** start of Dataset **

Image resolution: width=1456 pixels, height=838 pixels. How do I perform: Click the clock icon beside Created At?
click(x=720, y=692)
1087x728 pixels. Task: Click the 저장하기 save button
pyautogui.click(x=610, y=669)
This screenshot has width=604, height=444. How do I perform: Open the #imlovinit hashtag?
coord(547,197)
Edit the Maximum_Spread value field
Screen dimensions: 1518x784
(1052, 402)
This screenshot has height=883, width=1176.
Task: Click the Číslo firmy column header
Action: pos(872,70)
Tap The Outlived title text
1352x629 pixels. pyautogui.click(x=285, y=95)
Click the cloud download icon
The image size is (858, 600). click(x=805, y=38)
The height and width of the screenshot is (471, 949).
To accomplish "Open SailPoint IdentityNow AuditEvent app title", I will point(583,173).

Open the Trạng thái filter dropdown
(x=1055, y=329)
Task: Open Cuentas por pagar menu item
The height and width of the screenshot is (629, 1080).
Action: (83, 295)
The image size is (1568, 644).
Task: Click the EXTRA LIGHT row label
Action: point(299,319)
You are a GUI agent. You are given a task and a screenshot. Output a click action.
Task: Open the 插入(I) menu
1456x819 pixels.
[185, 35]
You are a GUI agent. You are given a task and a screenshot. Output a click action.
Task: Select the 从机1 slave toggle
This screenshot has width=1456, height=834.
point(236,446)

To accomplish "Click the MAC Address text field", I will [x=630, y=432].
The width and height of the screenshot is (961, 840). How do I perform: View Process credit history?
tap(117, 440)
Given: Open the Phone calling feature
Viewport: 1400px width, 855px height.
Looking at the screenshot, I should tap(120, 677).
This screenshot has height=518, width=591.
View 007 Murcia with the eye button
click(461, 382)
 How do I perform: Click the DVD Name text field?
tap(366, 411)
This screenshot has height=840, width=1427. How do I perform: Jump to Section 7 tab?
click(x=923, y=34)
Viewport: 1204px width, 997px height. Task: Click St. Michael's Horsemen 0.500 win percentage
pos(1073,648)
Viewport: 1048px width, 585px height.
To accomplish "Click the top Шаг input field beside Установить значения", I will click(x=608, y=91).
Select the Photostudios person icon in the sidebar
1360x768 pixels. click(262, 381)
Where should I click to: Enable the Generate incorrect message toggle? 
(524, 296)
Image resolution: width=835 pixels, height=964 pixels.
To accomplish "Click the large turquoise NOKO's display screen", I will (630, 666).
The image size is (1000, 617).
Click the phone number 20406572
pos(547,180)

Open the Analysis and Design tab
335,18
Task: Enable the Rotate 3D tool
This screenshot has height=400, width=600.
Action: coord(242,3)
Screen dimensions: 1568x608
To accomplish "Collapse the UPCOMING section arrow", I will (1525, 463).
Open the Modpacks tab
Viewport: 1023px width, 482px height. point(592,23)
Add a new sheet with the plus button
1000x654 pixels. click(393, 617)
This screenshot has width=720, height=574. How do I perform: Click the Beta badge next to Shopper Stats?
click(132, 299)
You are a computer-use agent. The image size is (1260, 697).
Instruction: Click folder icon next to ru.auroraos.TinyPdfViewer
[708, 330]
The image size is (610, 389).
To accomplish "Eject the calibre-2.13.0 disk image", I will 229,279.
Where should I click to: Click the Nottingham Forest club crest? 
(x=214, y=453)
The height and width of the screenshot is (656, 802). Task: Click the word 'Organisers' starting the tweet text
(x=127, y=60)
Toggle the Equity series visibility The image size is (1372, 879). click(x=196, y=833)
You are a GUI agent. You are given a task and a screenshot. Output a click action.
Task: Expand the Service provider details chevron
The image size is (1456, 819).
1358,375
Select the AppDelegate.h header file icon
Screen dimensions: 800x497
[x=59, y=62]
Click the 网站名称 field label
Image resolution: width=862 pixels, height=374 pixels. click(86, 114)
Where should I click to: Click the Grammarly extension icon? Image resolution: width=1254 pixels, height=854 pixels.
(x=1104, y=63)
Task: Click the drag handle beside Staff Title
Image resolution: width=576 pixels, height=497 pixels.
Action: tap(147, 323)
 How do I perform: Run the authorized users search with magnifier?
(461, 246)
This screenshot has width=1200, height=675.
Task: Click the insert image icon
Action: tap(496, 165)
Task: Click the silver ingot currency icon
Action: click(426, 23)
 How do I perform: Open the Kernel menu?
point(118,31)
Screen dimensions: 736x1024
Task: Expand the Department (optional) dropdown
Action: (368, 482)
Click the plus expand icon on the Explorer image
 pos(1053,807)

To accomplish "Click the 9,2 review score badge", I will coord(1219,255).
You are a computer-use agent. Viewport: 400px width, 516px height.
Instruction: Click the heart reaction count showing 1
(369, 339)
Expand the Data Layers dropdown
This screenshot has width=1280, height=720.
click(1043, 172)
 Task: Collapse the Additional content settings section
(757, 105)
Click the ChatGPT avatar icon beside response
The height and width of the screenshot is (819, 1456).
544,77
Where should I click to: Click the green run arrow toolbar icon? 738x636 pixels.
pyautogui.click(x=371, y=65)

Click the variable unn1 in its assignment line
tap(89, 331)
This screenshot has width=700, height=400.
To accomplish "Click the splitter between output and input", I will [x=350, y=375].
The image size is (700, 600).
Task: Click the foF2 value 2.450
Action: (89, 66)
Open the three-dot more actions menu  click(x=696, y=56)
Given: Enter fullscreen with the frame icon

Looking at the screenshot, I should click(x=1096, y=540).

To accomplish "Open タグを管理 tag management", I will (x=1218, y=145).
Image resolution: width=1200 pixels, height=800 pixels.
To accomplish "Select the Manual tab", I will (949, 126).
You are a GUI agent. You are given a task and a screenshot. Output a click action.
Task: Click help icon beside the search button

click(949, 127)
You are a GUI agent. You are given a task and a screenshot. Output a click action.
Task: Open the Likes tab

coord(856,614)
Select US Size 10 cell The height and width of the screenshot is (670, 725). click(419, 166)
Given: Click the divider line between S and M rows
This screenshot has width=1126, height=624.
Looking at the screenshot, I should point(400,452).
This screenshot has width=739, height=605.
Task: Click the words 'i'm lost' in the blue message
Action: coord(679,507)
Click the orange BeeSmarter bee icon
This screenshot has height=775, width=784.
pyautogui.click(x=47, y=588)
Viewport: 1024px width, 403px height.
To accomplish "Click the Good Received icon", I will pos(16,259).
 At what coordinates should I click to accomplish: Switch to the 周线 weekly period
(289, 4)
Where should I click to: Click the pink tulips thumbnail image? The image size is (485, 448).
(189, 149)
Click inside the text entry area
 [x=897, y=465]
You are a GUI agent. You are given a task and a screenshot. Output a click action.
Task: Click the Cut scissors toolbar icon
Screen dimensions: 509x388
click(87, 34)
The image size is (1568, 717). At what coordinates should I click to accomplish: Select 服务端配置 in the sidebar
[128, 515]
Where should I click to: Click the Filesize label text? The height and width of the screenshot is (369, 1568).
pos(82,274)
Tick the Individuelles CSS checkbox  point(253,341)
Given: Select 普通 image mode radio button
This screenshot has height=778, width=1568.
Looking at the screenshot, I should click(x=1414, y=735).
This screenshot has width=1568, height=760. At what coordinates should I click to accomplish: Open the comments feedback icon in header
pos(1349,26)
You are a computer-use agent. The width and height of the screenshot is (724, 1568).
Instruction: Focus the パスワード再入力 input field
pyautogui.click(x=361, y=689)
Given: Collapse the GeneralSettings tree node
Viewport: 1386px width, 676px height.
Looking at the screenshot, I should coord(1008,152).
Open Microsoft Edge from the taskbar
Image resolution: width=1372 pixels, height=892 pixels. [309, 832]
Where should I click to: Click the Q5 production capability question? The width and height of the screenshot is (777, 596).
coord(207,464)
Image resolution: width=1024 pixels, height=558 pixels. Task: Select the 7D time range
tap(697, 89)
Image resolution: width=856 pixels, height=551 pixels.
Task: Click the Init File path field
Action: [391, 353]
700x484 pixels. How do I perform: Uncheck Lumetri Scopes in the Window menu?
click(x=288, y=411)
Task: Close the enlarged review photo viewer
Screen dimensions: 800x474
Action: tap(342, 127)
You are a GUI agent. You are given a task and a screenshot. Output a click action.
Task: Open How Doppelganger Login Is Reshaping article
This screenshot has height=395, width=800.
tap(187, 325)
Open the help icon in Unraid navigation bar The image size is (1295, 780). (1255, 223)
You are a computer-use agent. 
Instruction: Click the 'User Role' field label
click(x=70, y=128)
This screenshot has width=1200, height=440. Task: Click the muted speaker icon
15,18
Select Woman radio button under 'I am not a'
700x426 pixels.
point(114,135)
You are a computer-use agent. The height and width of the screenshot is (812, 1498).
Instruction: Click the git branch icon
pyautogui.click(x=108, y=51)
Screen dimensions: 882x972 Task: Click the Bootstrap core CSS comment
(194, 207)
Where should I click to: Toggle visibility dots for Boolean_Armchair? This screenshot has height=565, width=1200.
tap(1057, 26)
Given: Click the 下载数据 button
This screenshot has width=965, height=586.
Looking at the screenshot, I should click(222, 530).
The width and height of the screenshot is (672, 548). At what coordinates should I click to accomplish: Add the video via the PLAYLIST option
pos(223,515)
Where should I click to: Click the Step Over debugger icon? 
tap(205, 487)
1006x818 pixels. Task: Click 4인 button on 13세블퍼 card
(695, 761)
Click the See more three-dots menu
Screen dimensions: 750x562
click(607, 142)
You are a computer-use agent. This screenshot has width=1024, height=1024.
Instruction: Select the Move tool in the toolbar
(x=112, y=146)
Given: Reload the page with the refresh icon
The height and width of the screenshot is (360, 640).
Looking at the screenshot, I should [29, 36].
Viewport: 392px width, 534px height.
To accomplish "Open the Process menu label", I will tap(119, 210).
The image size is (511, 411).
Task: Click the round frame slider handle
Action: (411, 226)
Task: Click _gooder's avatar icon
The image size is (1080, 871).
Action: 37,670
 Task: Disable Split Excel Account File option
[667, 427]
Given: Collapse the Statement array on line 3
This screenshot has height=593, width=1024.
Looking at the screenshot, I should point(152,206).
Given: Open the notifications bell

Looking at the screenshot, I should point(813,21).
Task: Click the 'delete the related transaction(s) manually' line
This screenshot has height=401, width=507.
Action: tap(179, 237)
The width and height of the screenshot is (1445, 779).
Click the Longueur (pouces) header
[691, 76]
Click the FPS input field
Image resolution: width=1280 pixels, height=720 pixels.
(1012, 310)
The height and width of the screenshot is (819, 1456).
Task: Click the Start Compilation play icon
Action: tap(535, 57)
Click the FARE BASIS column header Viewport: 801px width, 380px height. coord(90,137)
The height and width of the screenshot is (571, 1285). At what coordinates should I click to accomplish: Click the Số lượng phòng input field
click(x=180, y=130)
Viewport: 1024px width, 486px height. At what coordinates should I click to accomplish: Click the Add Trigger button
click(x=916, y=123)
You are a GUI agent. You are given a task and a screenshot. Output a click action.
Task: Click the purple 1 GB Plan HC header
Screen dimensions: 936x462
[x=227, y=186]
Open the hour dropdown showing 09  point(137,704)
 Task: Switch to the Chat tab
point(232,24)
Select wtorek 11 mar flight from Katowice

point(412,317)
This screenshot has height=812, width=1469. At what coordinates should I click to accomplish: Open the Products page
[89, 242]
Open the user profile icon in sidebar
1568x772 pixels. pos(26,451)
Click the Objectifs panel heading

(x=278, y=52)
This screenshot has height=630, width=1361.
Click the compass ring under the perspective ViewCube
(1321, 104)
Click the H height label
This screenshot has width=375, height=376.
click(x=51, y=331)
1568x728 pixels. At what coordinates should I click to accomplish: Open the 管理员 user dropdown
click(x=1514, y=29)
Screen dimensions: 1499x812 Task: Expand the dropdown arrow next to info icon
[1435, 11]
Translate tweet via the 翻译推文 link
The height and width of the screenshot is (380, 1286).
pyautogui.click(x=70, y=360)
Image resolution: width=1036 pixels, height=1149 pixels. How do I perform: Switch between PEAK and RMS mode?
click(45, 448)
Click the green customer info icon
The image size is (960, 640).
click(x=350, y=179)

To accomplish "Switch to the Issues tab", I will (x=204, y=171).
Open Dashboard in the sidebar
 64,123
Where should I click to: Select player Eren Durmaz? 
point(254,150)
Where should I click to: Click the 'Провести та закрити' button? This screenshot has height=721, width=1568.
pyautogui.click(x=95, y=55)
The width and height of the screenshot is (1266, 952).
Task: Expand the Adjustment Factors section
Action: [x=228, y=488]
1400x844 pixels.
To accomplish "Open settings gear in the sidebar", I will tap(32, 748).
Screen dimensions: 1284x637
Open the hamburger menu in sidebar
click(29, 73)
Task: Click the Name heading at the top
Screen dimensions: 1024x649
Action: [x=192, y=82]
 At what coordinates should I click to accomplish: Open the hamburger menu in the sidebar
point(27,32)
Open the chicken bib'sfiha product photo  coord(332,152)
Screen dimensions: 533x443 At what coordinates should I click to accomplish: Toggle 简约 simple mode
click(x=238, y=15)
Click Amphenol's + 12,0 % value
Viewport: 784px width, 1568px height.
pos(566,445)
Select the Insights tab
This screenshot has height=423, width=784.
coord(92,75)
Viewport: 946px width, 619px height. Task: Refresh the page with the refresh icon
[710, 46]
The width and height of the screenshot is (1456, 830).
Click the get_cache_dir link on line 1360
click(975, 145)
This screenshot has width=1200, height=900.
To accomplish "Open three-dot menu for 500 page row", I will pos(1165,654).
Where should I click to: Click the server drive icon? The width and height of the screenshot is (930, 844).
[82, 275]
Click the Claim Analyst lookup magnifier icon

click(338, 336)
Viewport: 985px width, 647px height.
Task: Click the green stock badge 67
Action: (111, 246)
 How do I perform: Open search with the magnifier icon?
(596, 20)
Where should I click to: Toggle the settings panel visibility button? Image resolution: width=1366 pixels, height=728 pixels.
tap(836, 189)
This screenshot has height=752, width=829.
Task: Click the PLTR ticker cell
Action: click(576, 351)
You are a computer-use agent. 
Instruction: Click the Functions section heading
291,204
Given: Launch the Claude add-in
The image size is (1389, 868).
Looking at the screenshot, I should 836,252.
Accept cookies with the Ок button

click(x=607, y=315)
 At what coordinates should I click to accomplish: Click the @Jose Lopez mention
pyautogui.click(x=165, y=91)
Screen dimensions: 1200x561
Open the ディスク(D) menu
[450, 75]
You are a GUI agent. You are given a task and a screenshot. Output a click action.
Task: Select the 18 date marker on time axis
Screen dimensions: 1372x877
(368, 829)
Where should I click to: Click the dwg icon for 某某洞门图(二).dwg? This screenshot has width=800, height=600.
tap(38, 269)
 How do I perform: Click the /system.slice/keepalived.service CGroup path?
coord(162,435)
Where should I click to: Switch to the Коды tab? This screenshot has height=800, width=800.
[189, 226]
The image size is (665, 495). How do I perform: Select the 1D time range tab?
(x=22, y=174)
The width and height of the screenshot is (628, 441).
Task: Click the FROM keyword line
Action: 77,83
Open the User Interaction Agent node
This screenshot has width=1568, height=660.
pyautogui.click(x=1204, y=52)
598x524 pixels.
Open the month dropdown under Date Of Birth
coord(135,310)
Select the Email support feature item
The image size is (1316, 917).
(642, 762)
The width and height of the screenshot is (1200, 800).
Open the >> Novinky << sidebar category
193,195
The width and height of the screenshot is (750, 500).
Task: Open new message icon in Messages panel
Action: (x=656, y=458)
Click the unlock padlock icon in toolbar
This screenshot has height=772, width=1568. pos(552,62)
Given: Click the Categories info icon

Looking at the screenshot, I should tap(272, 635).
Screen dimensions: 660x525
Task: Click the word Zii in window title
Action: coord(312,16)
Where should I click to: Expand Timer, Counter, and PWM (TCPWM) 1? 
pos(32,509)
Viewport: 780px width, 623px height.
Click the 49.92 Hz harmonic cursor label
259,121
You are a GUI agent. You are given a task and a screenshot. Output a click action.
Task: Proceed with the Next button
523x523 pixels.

** end of Dataset **

Your instructions:
Render the part of the rows above that opens with the line containing "Task: Click the 'delete" and closes with the line containing "click(x=51, y=331)" as a JSON list of strings, one string per line, leaving out blank lines.

Exercise output:
[
  "Task: Click the 'delete the related transaction(s) manually' line",
  "This screenshot has height=401, width=507.",
  "Action: tap(179, 237)",
  "The width and height of the screenshot is (1445, 779).",
  "Click the Longueur (pouces) header",
  "[691, 76]",
  "Click the FPS input field",
  "Image resolution: width=1280 pixels, height=720 pixels.",
  "(1012, 310)",
  "The height and width of the screenshot is (819, 1456).",
  "Task: Click the Start Compilation play icon",
  "Action: tap(535, 57)",
  "Click the FARE BASIS column header Viewport: 801px width, 380px height. coord(90,137)",
  "The height and width of the screenshot is (571, 1285). At what coordinates should I click to accomplish: Click the Số lượng phòng input field",
  "click(x=180, y=130)",
  "Viewport: 1024px width, 486px height. At what coordinates should I click to accomplish: Click the Add Trigger button",
  "click(x=916, y=123)",
  "You are a GUI agent. You are given a task and a screenshot. Output a click action.",
  "Task: Click the purple 1 GB Plan HC header",
  "Screen dimensions: 936x462",
  "[x=227, y=186]",
  "Open the hour dropdown showing 09  point(137,704)",
  " Task: Switch to the Chat tab",
  "point(232,24)",
  "Select wtorek 11 mar flight from Katowice",
  "point(412,317)",
  "This screenshot has height=812, width=1469. At what coordinates should I click to accomplish: Open the Products page",
  "[89, 242]",
  "Open the user profile icon in sidebar",
  "1568x772 pixels. pos(26,451)",
  "Click the Objectifs panel heading",
  "(x=278, y=52)",
  "This screenshot has height=630, width=1361.",
  "Click the compass ring under the perspective ViewCube",
  "(1321, 104)",
  "Click the H height label",
  "This screenshot has width=375, height=376.",
  "click(x=51, y=331)"
]